▶ _What this task involves_: When you reach the line holding "Image resolution: width=960" in the material below, return that line and each one after it, word for word, with the pictures dropped.
'''
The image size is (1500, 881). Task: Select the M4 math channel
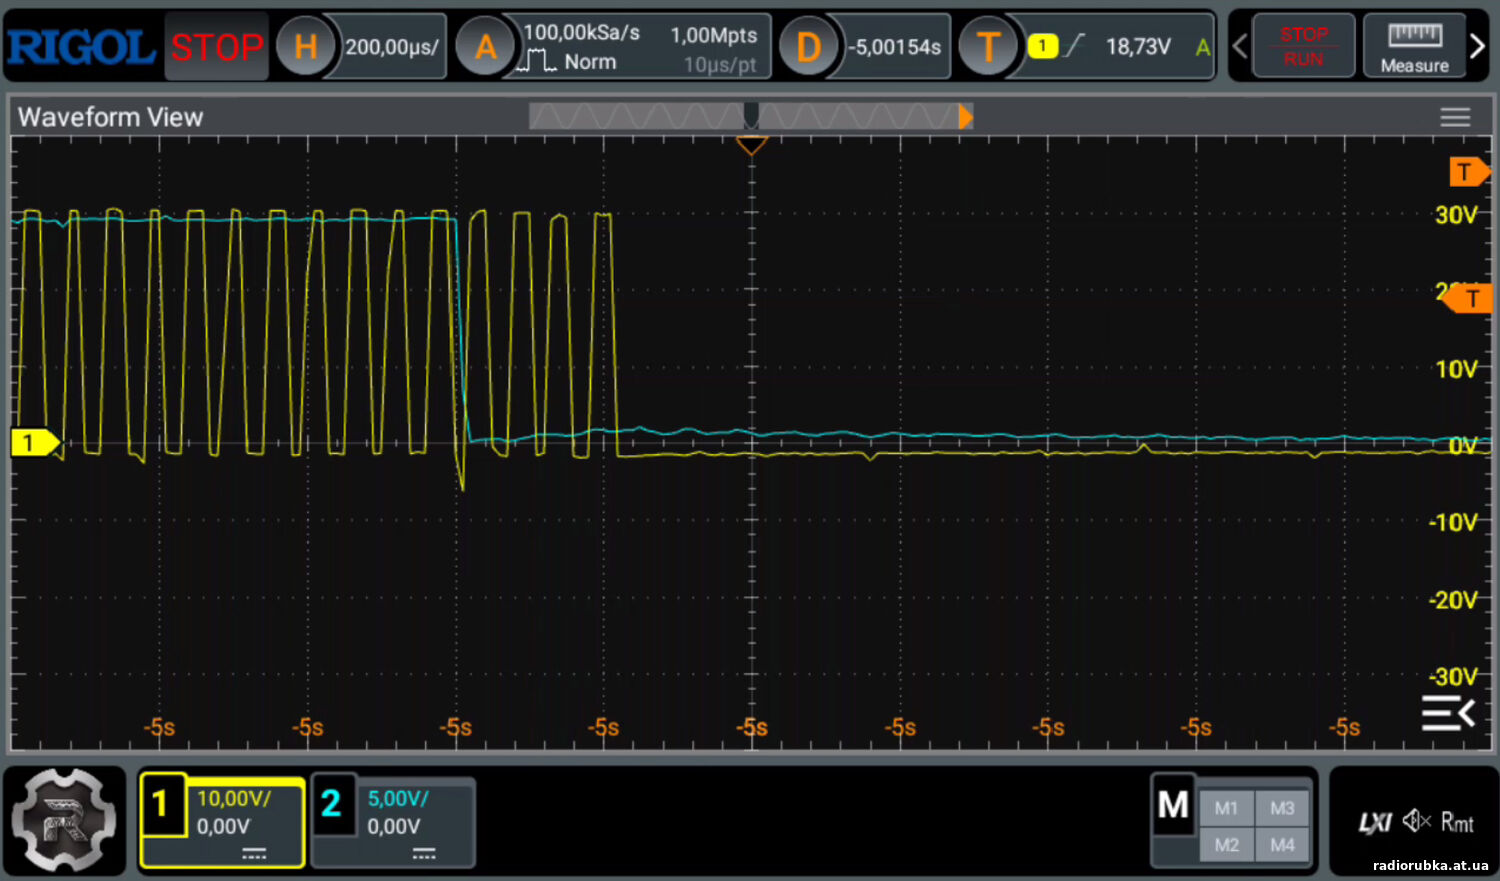1282,845
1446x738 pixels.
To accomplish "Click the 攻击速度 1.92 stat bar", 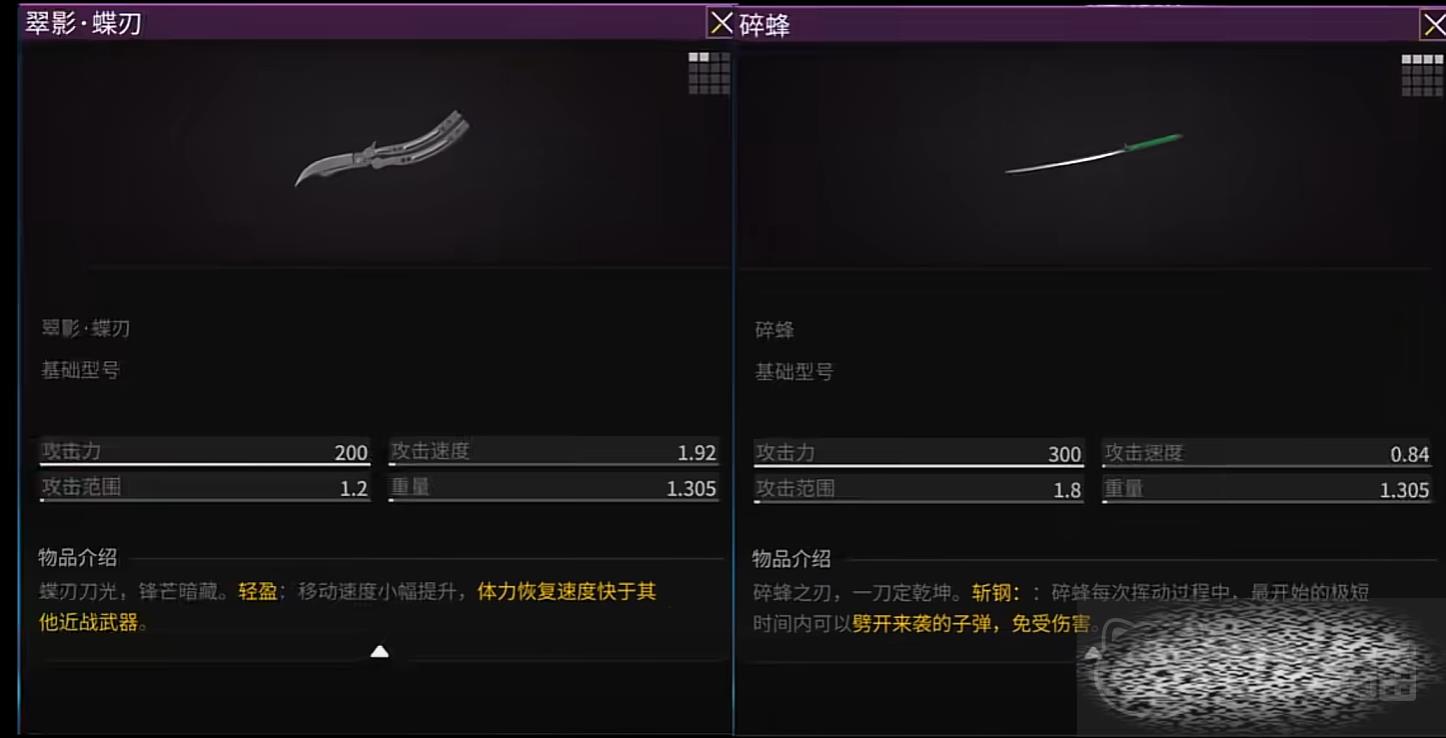I will pyautogui.click(x=553, y=452).
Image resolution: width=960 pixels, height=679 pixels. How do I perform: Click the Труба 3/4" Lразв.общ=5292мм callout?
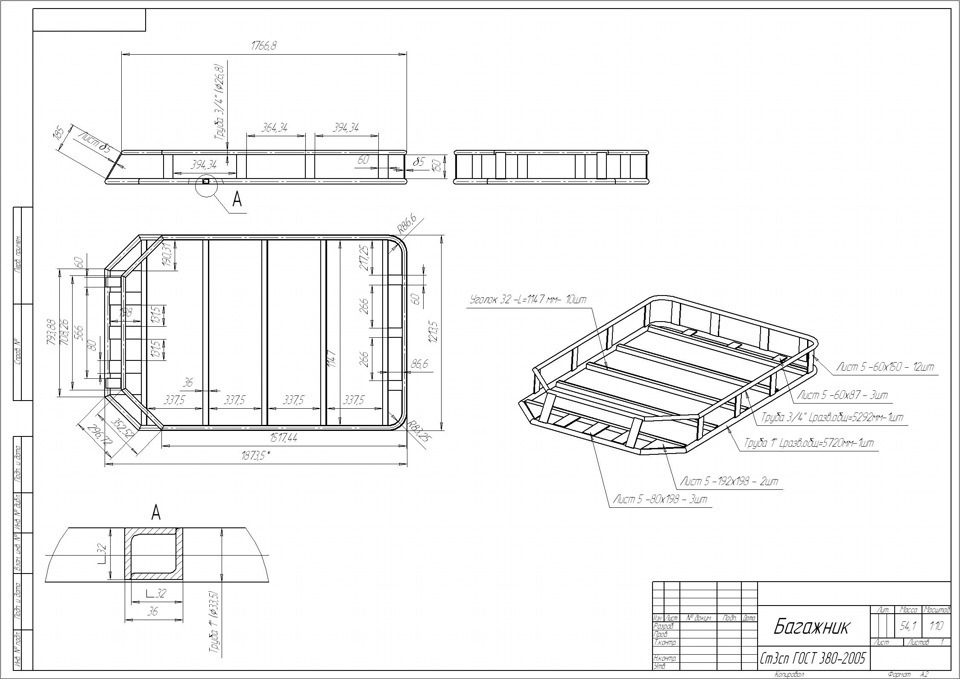[833, 418]
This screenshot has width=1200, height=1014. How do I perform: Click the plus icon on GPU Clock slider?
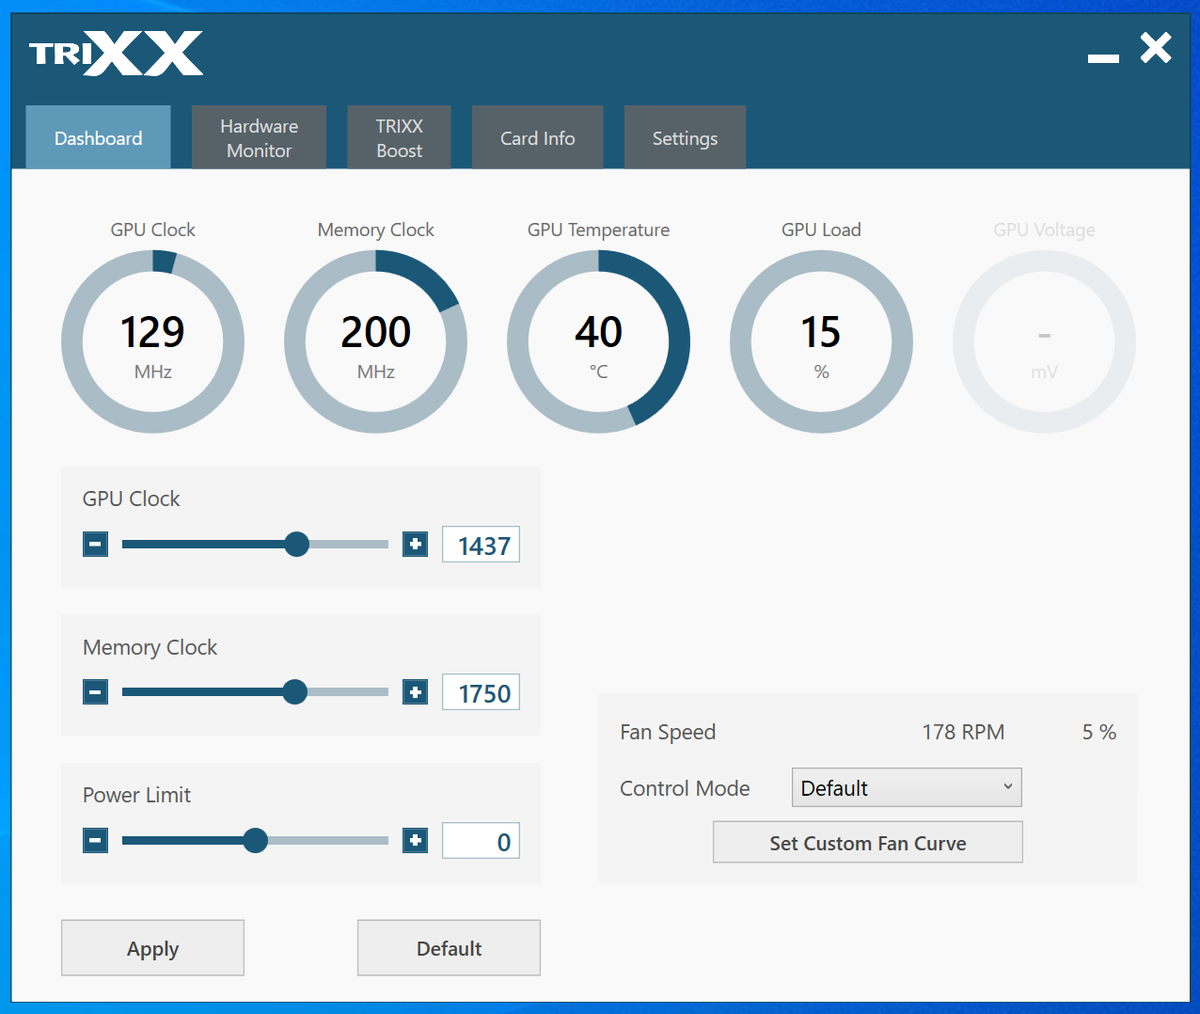[415, 544]
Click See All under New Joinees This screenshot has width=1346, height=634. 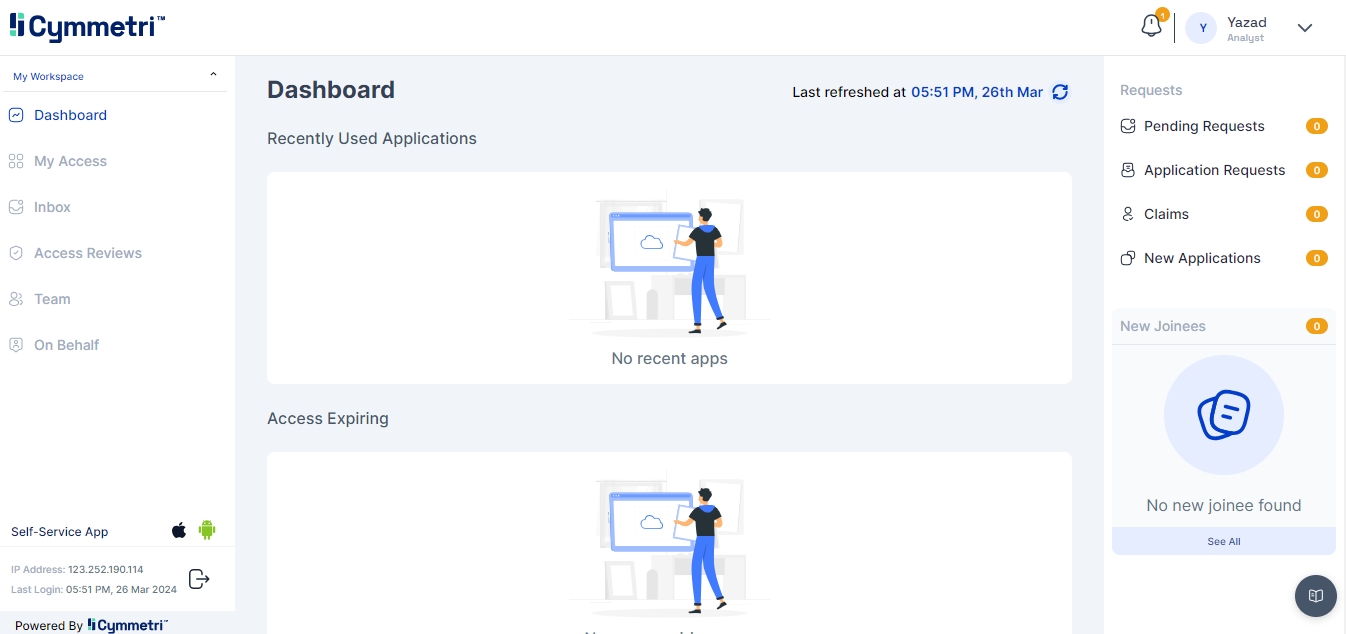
'''
▶ _Response for this exercise_:
Image resolution: width=960 pixels, height=679 pixels. How do I perform: Click the Труба 3/4" Lразв.общ=5292мм callout?
[833, 418]
This screenshot has width=1200, height=1014. How do I perform: Click the plus icon on GPU Clock slider?
[415, 544]
Click See All under New Joinees This screenshot has width=1346, height=634. 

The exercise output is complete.